Li Yu, Zhang Yan
School of Aeronautics and Astronautics, Shenzhen Campus of Sun Yat-sen University, Shenzhen 518000, China.
School of Electronics and Communication Engineering, Shenzhen Campus of Sun Yat-sen University, Shenzhen 518000, China.
Biomimetics (Basel). 2024 Oct 1;9(10):596. doi: 10.3390/biomimetics9100596.

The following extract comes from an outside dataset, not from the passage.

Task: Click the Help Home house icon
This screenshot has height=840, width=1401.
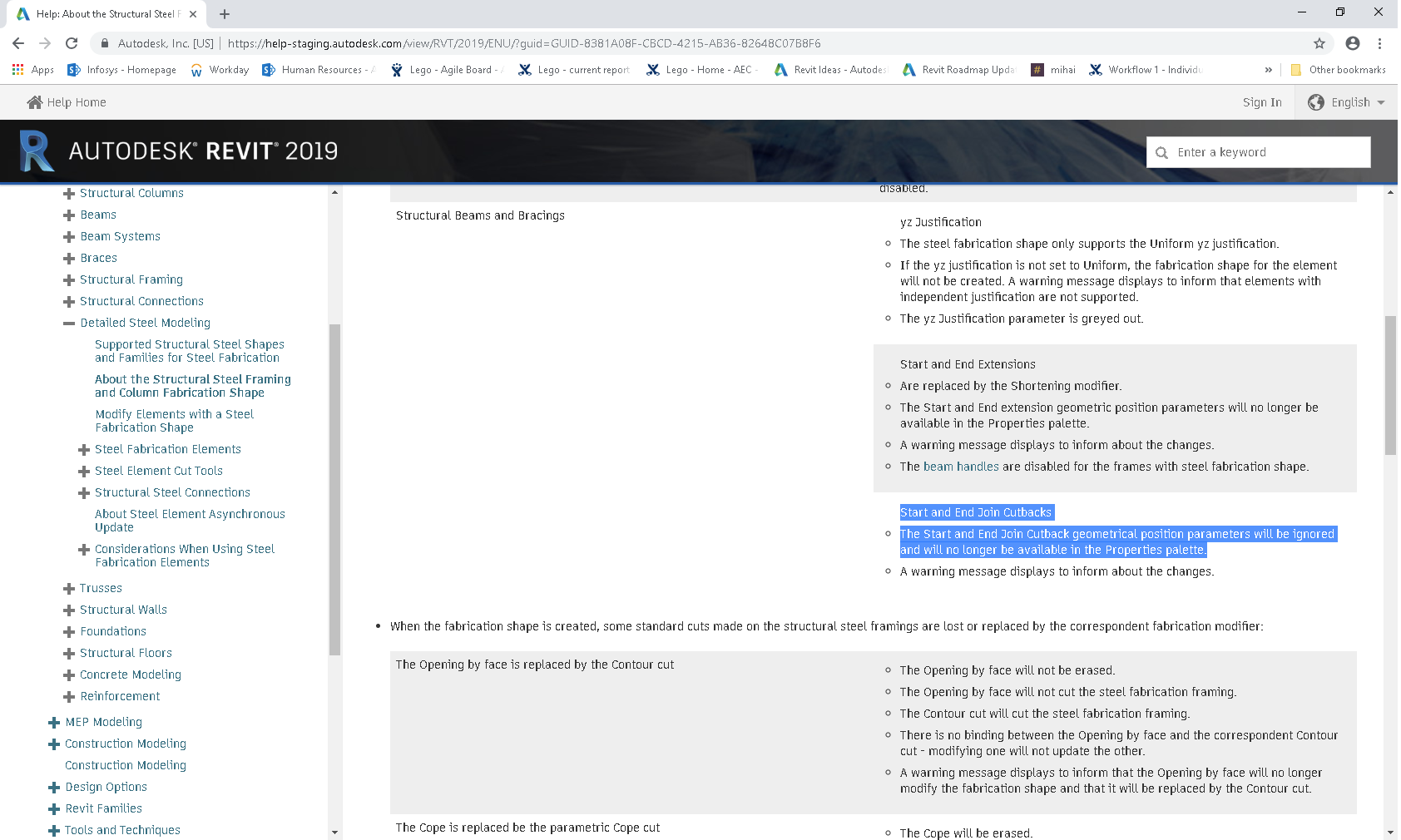Action: 34,101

The nutcracker optimizer algorithm (NOA) is a metaheuristic method proposed in recent years. This algorithm simulates the behavior of nutcrackers searching and storing food in nature to solve the optimization problem. However, the traditional NOA struggles to balance global exploration and local exploitation effectively, making it prone to getting trapped in local optima when solving complex problems. To address these shortcomings, this study proposes a reinforcement learning-based bi-population nutcracker optimizer algorithm called RLNOA. In the RLNOA, a bi-population mechanism is introduced to better balance global and local optimization capabilities. At the beginning of each iteration, the raw population is divided into an exploration sub-population and an exploitation sub-population based on the fitness value of each individual. The exploration sub-population is composed of individuals with poor fitness values. An improved foraging strategy based on random opposition-based learning is designed as the update method for the exploration sub-population to enhance diversity. Meanwhile, Q-learning serves as an adaptive selector for exploitation strategies, enabling optimal adjustment of the exploitation sub-population's behavior across various problems. The performance of the RLNOA is evaluated using the CEC-2014, CEC-2017, and CEC-2020 benchmark function sets, and it is compared against nine state-of-the-art metaheuristic algorithms. Experimental results demonstrate the superior performance of the proposed algorithm.
胡桃夹子优化算法(NOA)是近年来提出的一种元启发式方法。该算法模拟了自然界中胡桃夹子寻找和储存食物的行为来解决优化问题。然而,传统的NOA难以有效平衡全局探索和局部开发,导致在解决复杂问题时容易陷入局部最优。为了解决这些缺点,本研究提出了一种基于强化学习的双种群胡桃夹子优化算法,称为RLNOA。在RLNOA中,引入了双种群机制以更好地平衡全局和局部优化能力。在每次迭代开始时,根据每个个体的适应度值将原始种群划分为探索子种群和开发子种群。探索子种群由适应度值较差的个体组成。设计了一种基于随机反向学习的改进觅食策略作为探索子种群的更新方法以增强多样性。同时,Q学习作为开发策略的自适应选择器,能够在各种问题上对开发子种群的行为进行最优调整。使用CEC - 2014、CEC - 2017和CEC - 2020基准函数集对RLNOA的性能进行评估,并与九种先进的元启发式算法进行比较。实验结果证明了所提算法的优越性能。